Whatever You Desire: We've Got It
In the past months we’ve covered Bourbon, Royal and Frenchmen Streets in detail so now we’re going to move on to two lesser-known spots: St. Claude and Freret Avenues.
ST. CLAUDE AVE: everything from soup to nuts
This emerging avenue was known as Good Children until 1850. The St. Claude Corridor, as it’s often called, is home to a number of pubs, theatres and restaurants that have joined the old, classic Saturn Bar (in business 62 years) to create a destination for dining and fun.
St. Claude Avenue goes from Esplanade to the Industrial Canal – a distance of less than three miles that’s chock full of action. The corridor is home to the nicely restored St. Roch Market food hall, restaurants such as Red’s Chinese, The Sneaky Pickle and Sugar Park plus galleries and performance spaces.
It runs through the downtown neighborhoods of Marigny and Bywater – then into Holy Cross and the Lower Ninth Ward. At one point it was renamed for Claude Tremé who came from France to New Orleans in the late 18th century. This avenue has a history of reinvention and change. In recent years music clubs, coffee shops, dance studios and art galleries have appeared. In short, it has something for everyone. Let’s take a look.
I. THE HI HO LOUNGE: It hosts nightly shows with local musicians as well as weekly bluegrass jam sessions. It also features improv and burlesque performances. Delicious food specialties are served in the courtyard.
II. SIBERIA is a music club offering live music that features everything from heavy metal to blues. The kitchen comes up with delicious borscht (beet soup), kielbasa (a tasty Polish sausage) and beef stroganoff plus brunch on the weekend.
III. CAFÉ INSTANBUL has open mike storytelling competitions, live music, acrobatic and belly dance performances. Note: belly dancing is considered to be the oldest form of dance by many historical experts. Its roots have been traced to the Middle East, Mediterranean and Africa.
IV. ST. ROCH MARKET was first built in 1875 as an open-air public market. In the second half of the 20th century it was a seafood market. Then in 2014 it became an upscale food court and is considered the perfect place to dine or drink with a group.
V. There are many more things to see on St. Claude Avenue – here are a few of the more unusual ones: The New Orleans Boulder Lounge (climbing at low heights with no ropes or harnesses; Restoration Thrift – sells used clothing, furniture, household items; and Maypop Community Herb Shop – for soaps, medicinal herbs, teas, lotions and essential oils.

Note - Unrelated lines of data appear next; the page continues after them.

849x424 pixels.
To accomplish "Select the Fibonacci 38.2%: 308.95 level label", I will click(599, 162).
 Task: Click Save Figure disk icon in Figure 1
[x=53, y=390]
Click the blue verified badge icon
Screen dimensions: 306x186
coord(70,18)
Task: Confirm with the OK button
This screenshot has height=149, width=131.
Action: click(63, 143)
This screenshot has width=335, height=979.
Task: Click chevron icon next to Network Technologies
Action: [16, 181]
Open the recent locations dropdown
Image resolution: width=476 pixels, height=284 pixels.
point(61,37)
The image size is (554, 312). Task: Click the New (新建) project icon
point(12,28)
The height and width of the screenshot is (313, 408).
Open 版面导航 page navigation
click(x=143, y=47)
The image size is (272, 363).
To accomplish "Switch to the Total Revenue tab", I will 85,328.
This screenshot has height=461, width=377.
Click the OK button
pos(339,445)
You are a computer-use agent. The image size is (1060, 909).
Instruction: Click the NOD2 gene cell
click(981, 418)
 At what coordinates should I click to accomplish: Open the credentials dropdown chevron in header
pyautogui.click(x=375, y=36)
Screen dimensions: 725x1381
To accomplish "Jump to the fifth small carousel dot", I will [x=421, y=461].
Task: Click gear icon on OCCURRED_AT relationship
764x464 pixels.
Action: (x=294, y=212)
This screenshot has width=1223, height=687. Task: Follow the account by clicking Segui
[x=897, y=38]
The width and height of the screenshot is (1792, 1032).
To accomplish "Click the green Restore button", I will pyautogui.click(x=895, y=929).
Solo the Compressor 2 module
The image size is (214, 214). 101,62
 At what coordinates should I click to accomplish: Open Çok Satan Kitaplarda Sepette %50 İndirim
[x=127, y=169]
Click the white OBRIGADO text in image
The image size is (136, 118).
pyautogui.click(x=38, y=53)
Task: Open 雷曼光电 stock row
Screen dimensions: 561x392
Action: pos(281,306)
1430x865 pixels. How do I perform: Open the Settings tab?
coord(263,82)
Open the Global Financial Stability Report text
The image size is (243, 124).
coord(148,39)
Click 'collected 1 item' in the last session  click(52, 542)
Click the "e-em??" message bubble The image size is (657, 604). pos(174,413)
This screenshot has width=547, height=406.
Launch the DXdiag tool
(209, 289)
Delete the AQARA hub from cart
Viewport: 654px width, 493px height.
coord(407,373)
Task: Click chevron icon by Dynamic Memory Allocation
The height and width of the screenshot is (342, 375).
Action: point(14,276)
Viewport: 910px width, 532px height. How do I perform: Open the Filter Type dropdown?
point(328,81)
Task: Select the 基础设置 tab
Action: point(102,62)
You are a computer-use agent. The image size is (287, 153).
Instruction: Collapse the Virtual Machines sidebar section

FRERET AVE: cafes, bistros, bars and clubs
VI. This street is having an exciting revival. Come and explore new shops between Jefferson Avenue (to the west), Napoleon Avenue (to the east), LaSalle Street (to the south) Freret is a great idea for lunch or a leisurely stroll.
VII. THE FRERET BEER ROOM has 16 constantly rotating tap lines that show off beer’s complex range of flavors. One happy customer says, “We liked not waiting. We sipped $5.00 mimosas and loved every minute.”
VIII. CURE is an adult bar and only permits adults 21 and up – that includes babies. (I’m laughing at this.) One happy camper says, “We loved this place! Come here if you’re looking for a nice cocktail bar.”
IX. COMPANY BURGER was voted “the best burger in New Orleans” – even better – you can finish it off with a milkshake.
X. GASA GASA is where local musicians perform nightly from Monday to Saturday – Gasa Gasa also presents film screenings and has recording sessions. The mural on the side of their building makes for great shots.